Has AI started to have an impact on observability and observe?

I think it will have a positive impact. Generative AI, to me, is very different in our space. Years ago, there was AIOps, which didn't really work. It was a little bit like snake oil, in my opinion. But generative AI, we're finding a lot of usage for it. It makes it easier for people to get up to speed with Observe. And that can just be the raw GPT help, like all the documentation. Well now you can interface with it through a chatbot. If you're moving from another product, and everybody who we sell to is coming from a similar product, if you move in from Splunk, you probably use a standard language like SPL. With Observe, we have OPAL (Observe Processing and Analysis Language). And so there's a barrier to entry because people have got to learn OPAL in order to query the data in Observe. So we introduced a co-pilot that lets you interact with Observe through a natural language—‘Extract IP address from log’—and it'll write to OPAL. So we’re finding AI very, very beneficial in terms of getting new users up to speed with the platform.
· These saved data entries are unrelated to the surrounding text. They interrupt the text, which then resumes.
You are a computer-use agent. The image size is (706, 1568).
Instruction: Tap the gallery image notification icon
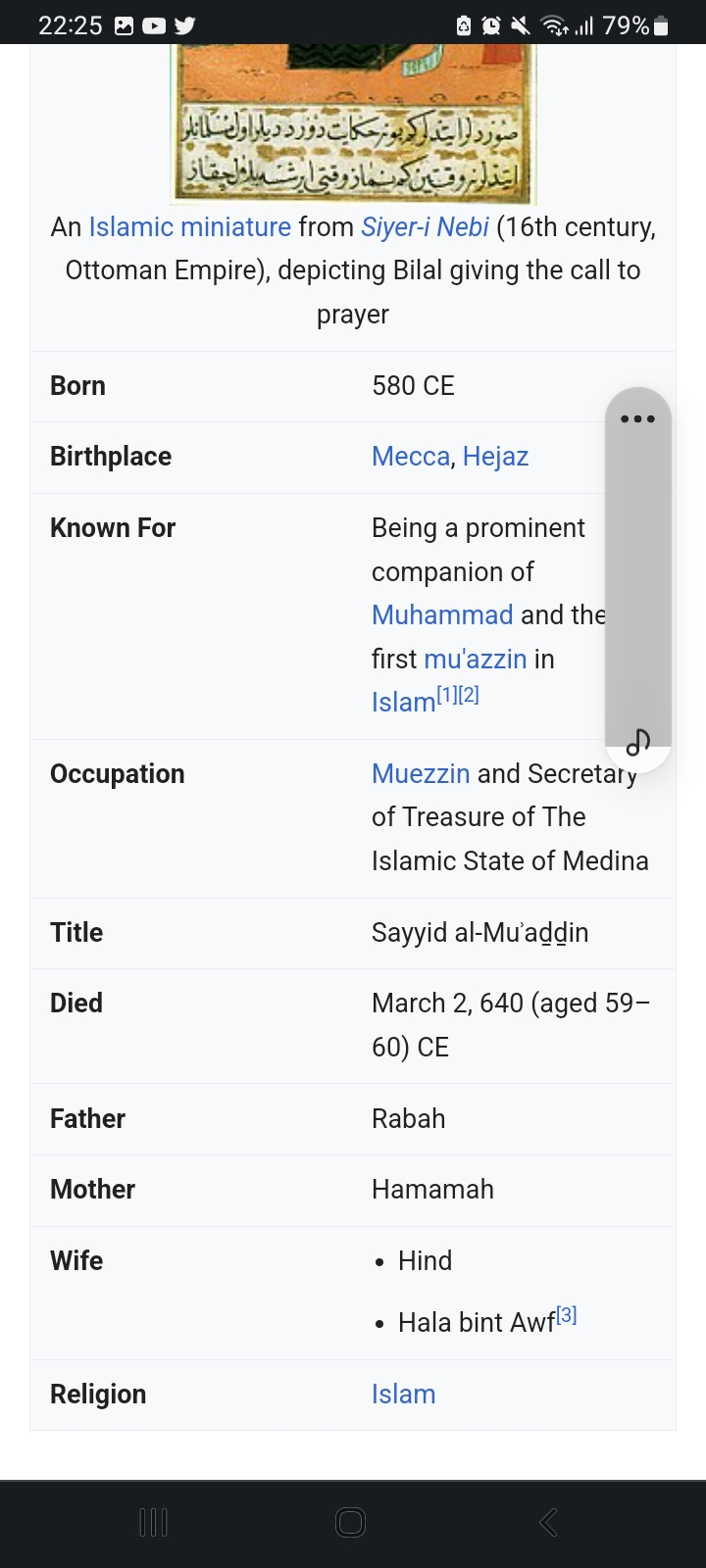pos(125,26)
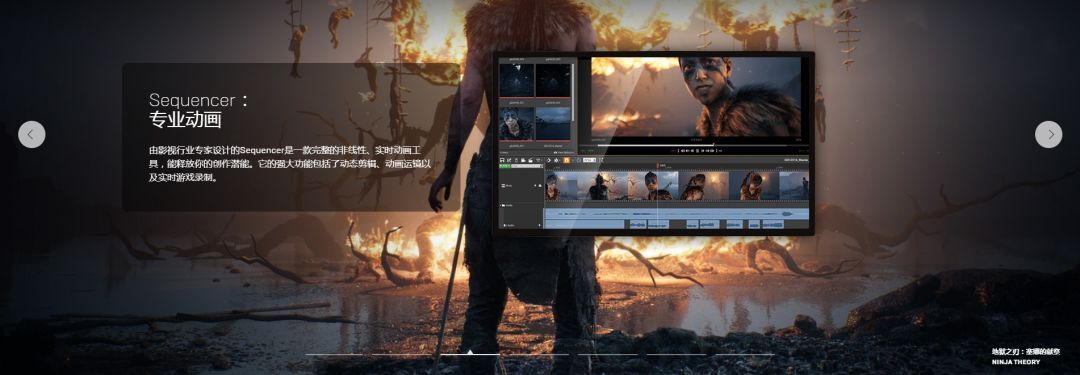This screenshot has height=375, width=1080.
Task: Click the Ninja Theory credit text
Action: coord(1016,362)
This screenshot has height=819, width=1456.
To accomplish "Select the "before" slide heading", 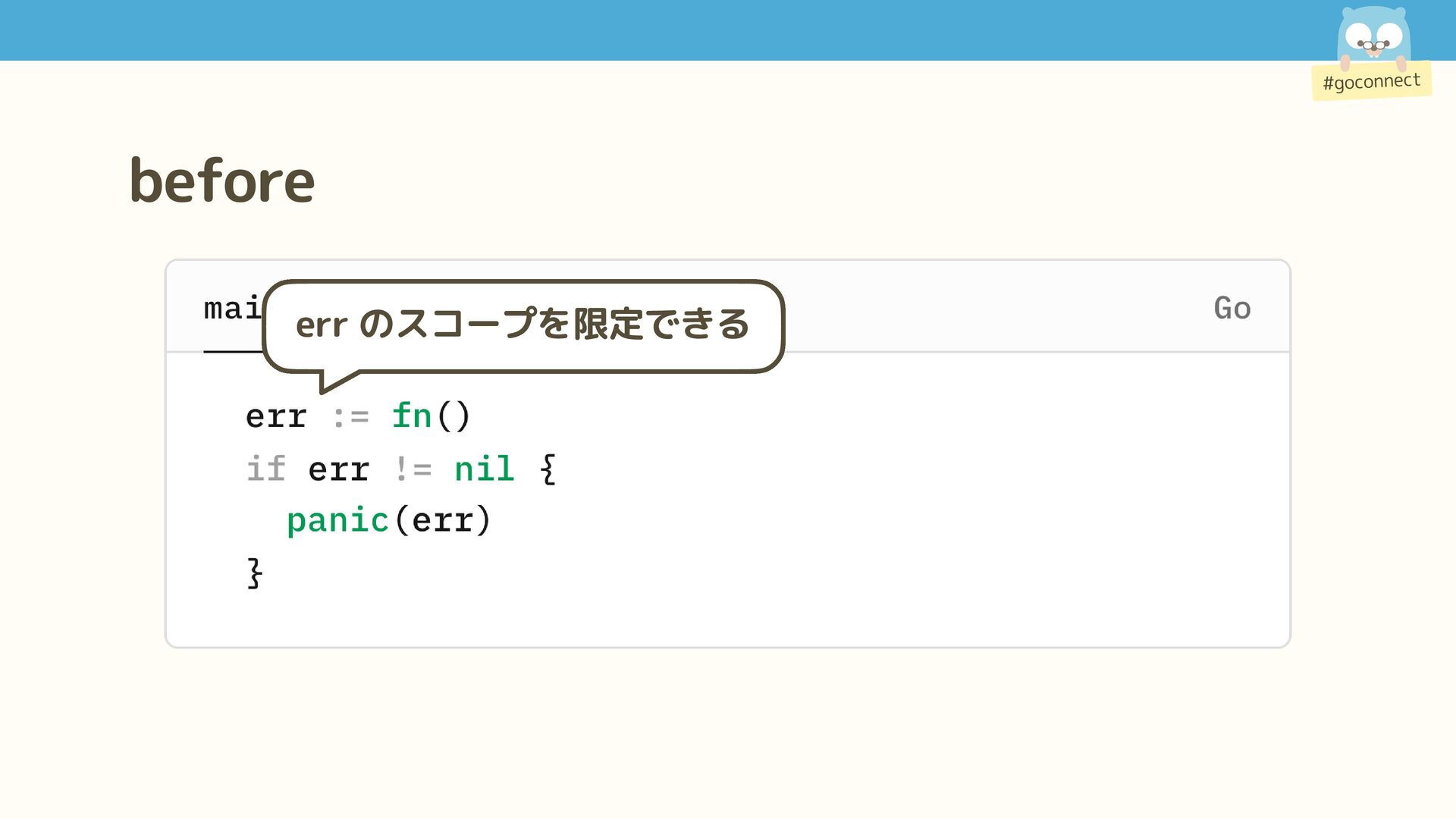I will tap(222, 181).
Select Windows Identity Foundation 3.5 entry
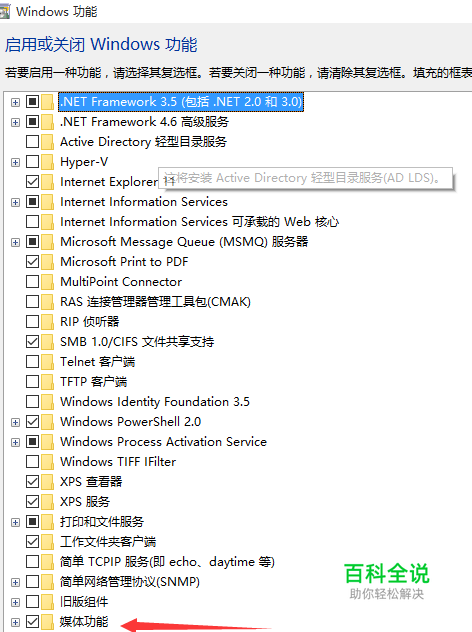 (x=155, y=402)
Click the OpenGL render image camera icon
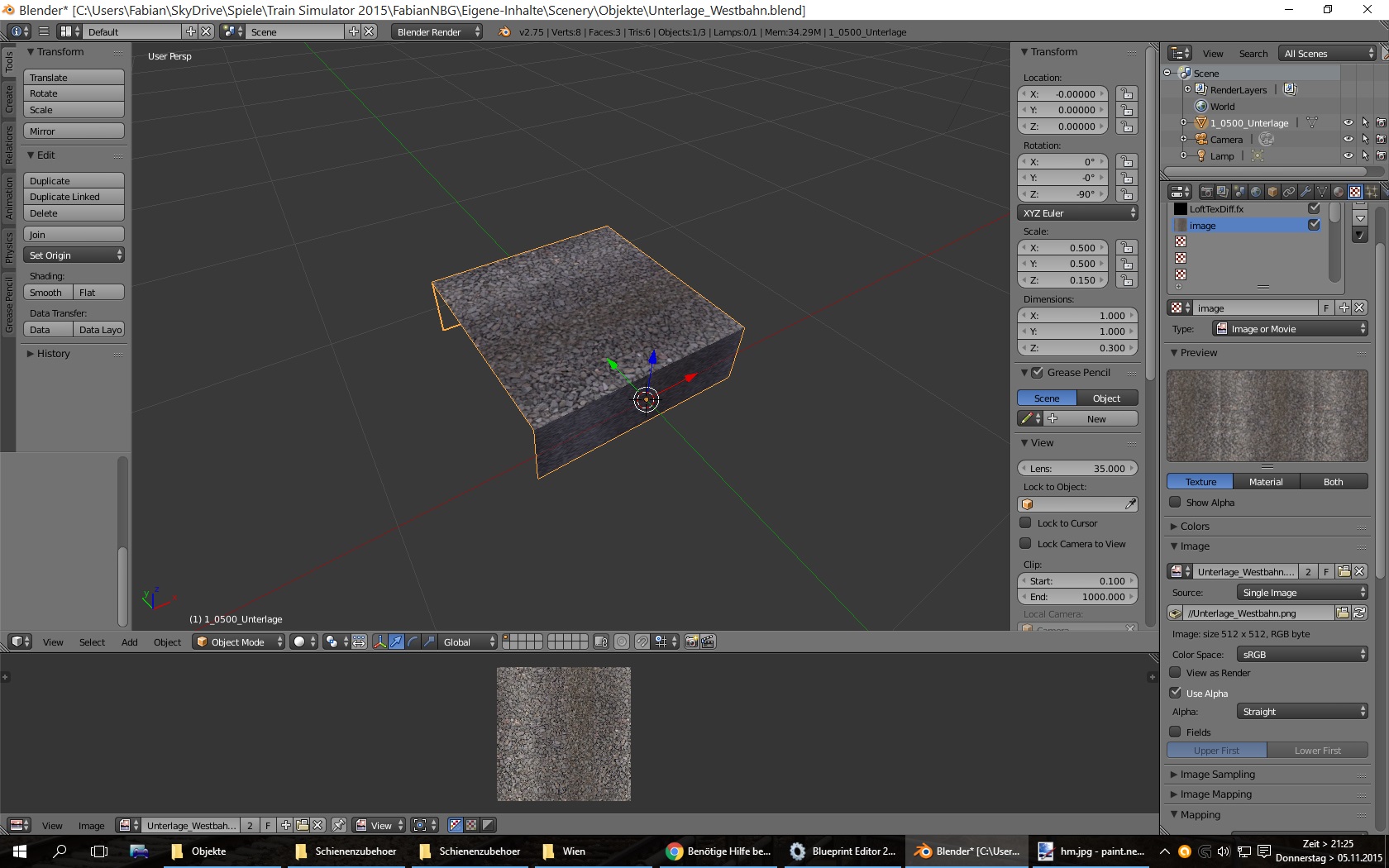The width and height of the screenshot is (1389, 868). coord(691,641)
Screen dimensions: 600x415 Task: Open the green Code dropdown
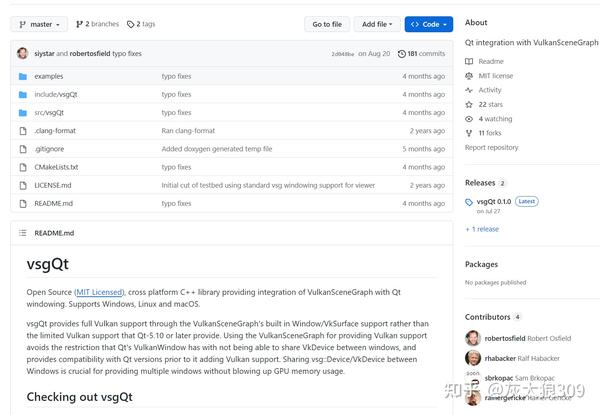[428, 24]
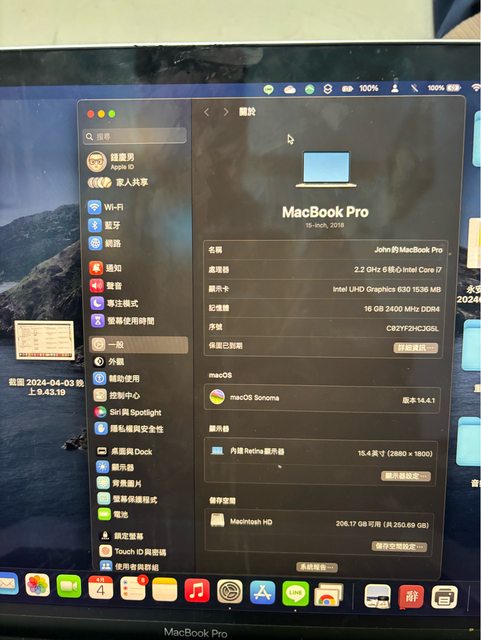Select the 通知 notifications pane
This screenshot has height=640, width=481.
click(105, 268)
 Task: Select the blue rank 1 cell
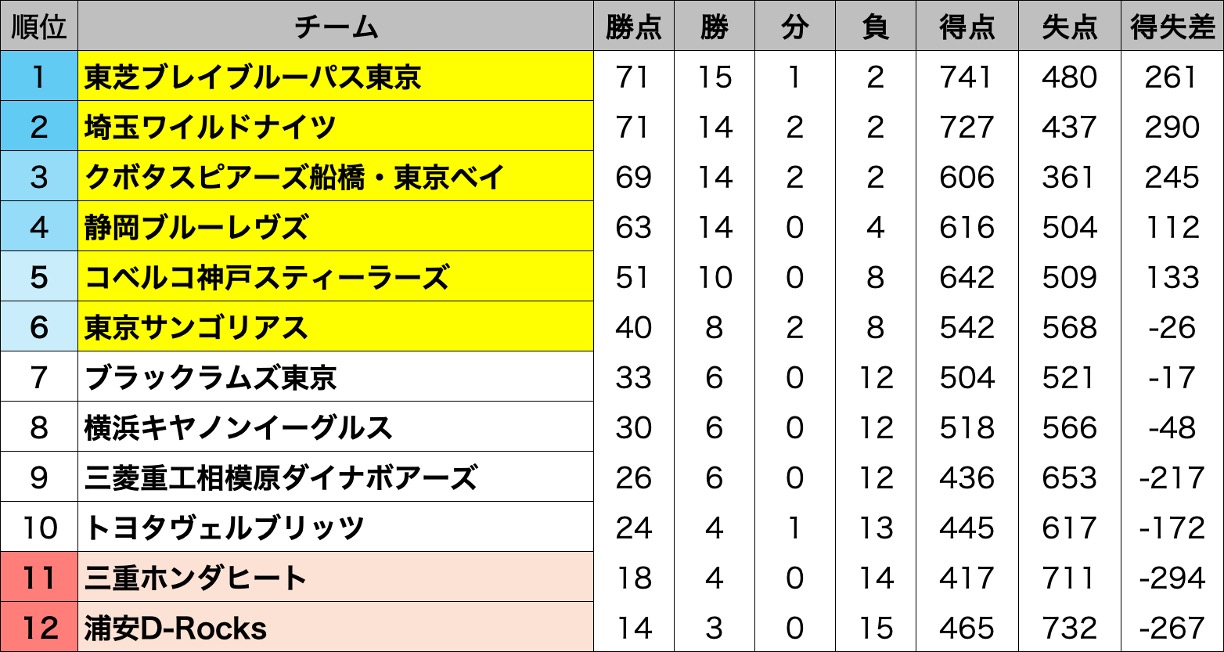tap(39, 77)
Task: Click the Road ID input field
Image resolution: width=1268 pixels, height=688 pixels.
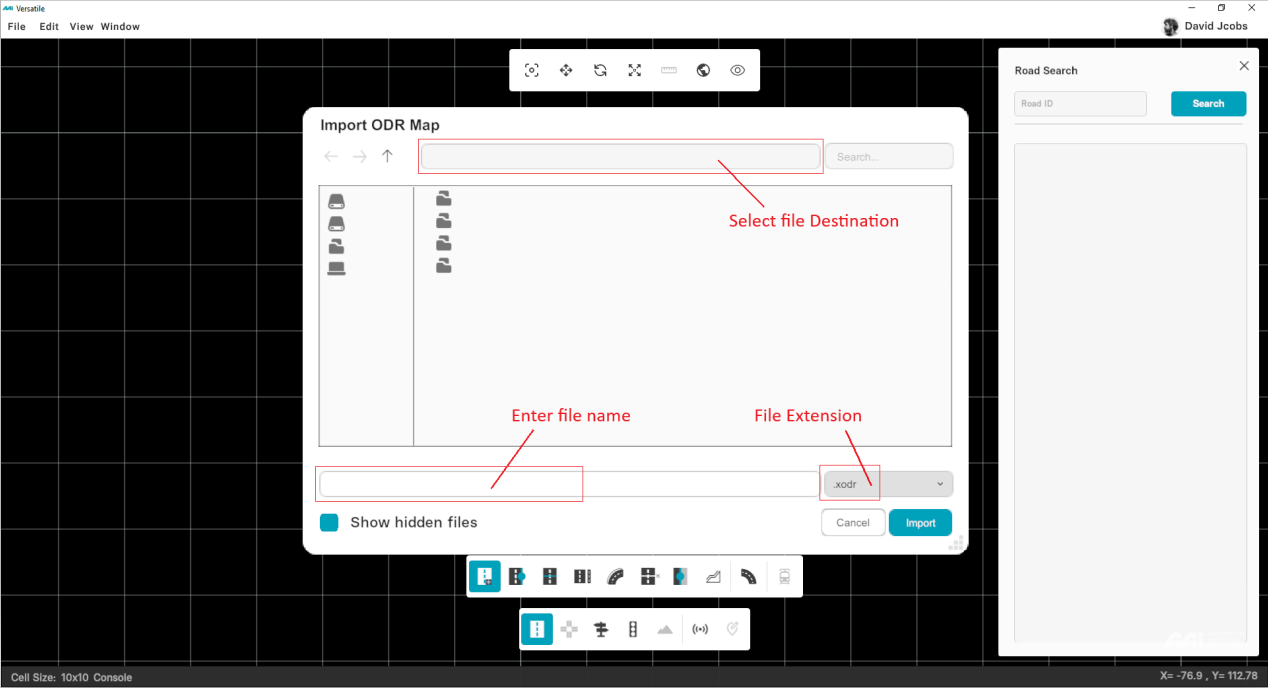Action: click(x=1080, y=104)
And we've got some big ideas around, can we also use large language models and train them on prior incident histories? And can we provide recommendations to the SRE (site reliability engineer) or the DevOps team in terms of which step to take next in the troubleshooting flow?

So we're actually quite bullish on what GenAI can do. With AI more broadly, there's gonna be some big winners like OpenAI, Microsoft, Amazon. All these guys are hosting the LLMs. There's going to be a handful of big winners there, maybe. But from what we've seen, AI is not a thing in and of itself, aside from the big players. But if you've got something like observability, AI makes it better.